Where and when will we make the change?
So whilst my last paragraph might have been targeted at those who support us, I would like to end with a call to arms to all educators. All challenges aside, we are actually more than capable of leading positive change ourselves. We need to set aside any perceived barriers, be it our leadership, our school, our socio-economic situation, classroom or class size - the reality is we can all start making changes in what and how we teach our young people. We can begin by supporting one another by sharing our stories, our resources and our strategies. We can create our own networks and support systems, whether they be the teacher next door or teachers on Twitter across the country or globe. Without resorting to singing some Whitney Houston or John Farnham at you, we need to acknowledge that the change actually starts with you - you wanting to change and then actually, quite simply, changing. As Ford once said, "if you think you can, or think you can't, you're probably right". The change can start here and now… …it’s simply a matter of developing a growth mindset.

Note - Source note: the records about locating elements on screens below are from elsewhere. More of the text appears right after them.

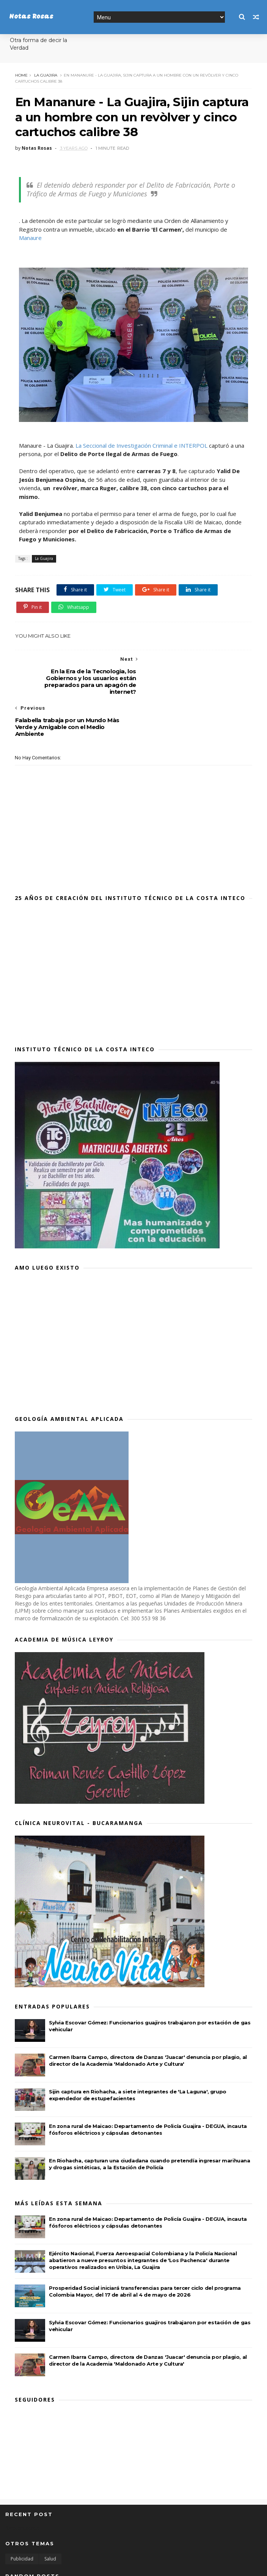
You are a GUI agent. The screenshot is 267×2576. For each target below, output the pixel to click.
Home (21, 75)
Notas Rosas (31, 16)
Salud (50, 2517)
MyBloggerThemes (120, 2566)
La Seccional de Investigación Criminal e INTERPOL (141, 446)
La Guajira (45, 75)
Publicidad (22, 2517)
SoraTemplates (46, 2566)
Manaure (30, 238)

In lieu of me attempting a power ballad (my colleagues will attest that it wouldn't be a wise idea), I leave you with this...a short poem by Claire "Righteous" Amos. ;-)
The Future of Education
The educational revolution will not be televised.
It will be blogged, tweeted and co-constructed in code.
The future is unknowable.
Change won’t be slowed.
So hurry up, build your own map.
And whatever you do, at least get on the road.